What should you call it – family planning or contraception?


One child or two? Just one, thanks. It’s too hard to raise any more. Oops, looks like it’s going to be two. Yeah, I thought I wanted only one too, but what can I say? Call it god’s grace - he makes all our plans. Uhhm. I’m pregnant again - third time. Am I having the baby? Well, I have to, don’t I? I can’t possibly kill a child. Kids are god’s gifts.


No, they’re not. They’re accidents. At least, the ones you have this way are. It always makes sense to plan your kids, which means it makes sense to use contraception. Uhhm, we don’t call it contraception here, I say quickly. We call it family planning (we’re a respectably married couple). We did the ‘needful’, but it still happened. Ah, you reply, with the light of understanding in your eyes; that’s quite a probability. Everyone knows that condoms provide only some 97 percent guarantee, even when they don’t pop or tear. It’s exactly why gynaecologists recommend using at least two kinds of birth control at the same time, to minimise the risk even further.

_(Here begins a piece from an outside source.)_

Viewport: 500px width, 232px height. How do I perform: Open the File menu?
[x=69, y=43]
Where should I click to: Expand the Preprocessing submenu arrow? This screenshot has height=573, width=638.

It’s obvious how the term family planning came into being. You want to plan your children - you want to make sure you don’t have any ‘god’s gifts’ all of a sudden. Do family planning and contraception mean the same thing, then? Think about what the two connote. The first is the outcome of the second. Protection is the physical aspect, while making sure your family size remains an ‘acceptable’ one, according to the two-child norm, is the sociological aspect. You can continue to be a ‘respectable’ mom if you’re just talking about how you’re not planning to have any more children. Even if it implies doing the deed, it’s hidden behind a screen of family values. Contraception, however, blatantly suggests a sex life. No no! How can you be heard mentioning that to anyone? Somehow, we still like to pretend that we found our children in baskets floating on the river, or that they were born through our ears like Karna.

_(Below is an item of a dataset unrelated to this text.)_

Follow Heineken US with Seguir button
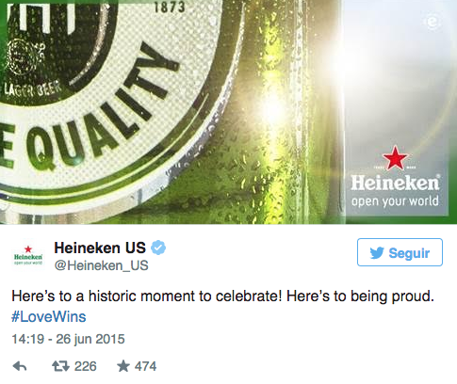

One more thing. All the surveys that the Indian government has initiated on the use of protection have so far considered only married couples as subjects. The Ladies Finger discusses a study by the National Family Health Survey (NHFS-4) showing that contraception in India has dropped by six percent in 10 years. Why? They speculate that it’s because the average age of marriage has risen too. People won’t have to start family planning early, as they won’t have sex till they’re married, and since the wife’s fertility is limited to the same number of years as it was earlier, contraception has obviously declined. This means that there’s no way under heaven or above hell that they’re even going to find out if unmarried people are using condoms, IUDs or pills. Is India so prudish as to ignore pre-marital sex even when it comes to gathering data?


Imagine what would happen if single women decided to throw birth control to the winds, since they’re being very carefully ignored anyway. They’d have kids, which meant that they’d have a family. Illegitimate, in the eyes of society, but a family nevertheless. Would that, at least, make the government include them in contraception - ouch, sorry, family planning - surveys?